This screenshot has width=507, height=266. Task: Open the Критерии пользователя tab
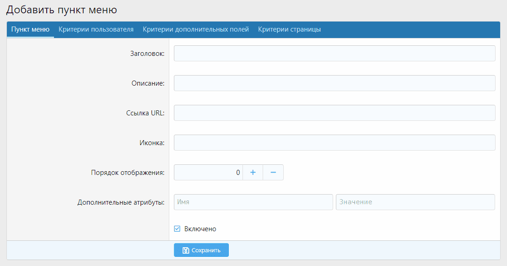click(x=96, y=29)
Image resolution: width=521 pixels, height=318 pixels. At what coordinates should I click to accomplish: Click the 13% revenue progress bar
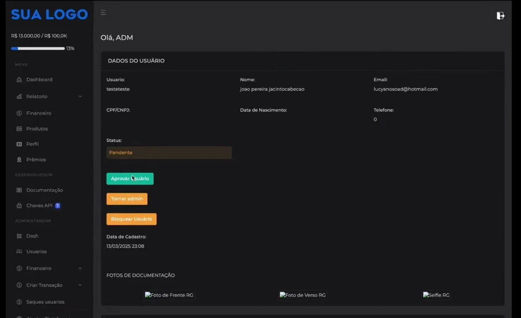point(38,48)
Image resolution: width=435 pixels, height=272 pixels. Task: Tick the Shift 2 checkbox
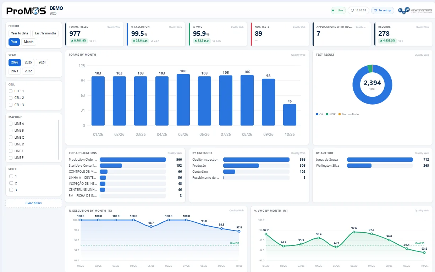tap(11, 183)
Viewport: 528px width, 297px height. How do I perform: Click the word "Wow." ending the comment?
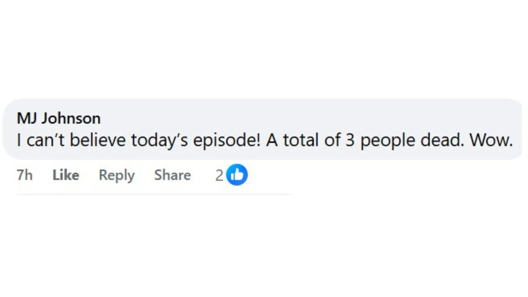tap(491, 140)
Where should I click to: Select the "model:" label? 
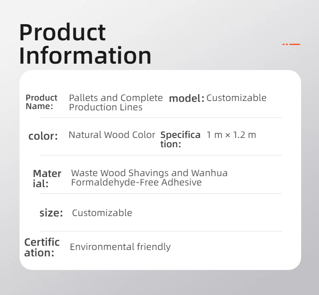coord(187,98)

...

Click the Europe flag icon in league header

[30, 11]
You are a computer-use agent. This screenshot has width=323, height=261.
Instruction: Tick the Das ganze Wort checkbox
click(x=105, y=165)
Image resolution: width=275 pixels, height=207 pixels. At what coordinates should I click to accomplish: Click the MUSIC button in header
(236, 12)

WHAT IS BEING ASKED:
Convert the listing, starting with the line that contains "This screenshot has width=507, height=266." and going on through the line that contains "coord(187,98)", into a numbered list with blank lines omitted. Leave the pictures out.

TASK SOLUTION:
1. This screenshot has width=507, height=266. Task: Open the Критерии пользователя tab
2. click(x=96, y=29)
3. Image resolution: width=521 pixels, height=318 pixels. At what coordinates should I click to accomplish: Click the 13% revenue progress bar
4. point(38,48)
5. Image resolution: width=435 pixels, height=272 pixels. Task: Tick the Shift 2 checkbox
6. tap(11, 183)
7. Viewport: 528px width, 297px height. How do I perform: Click the word "Wow." ending the comment?
8. tap(491, 140)
9. Where should I click to: Select the "model:" label? 
10. coord(187,98)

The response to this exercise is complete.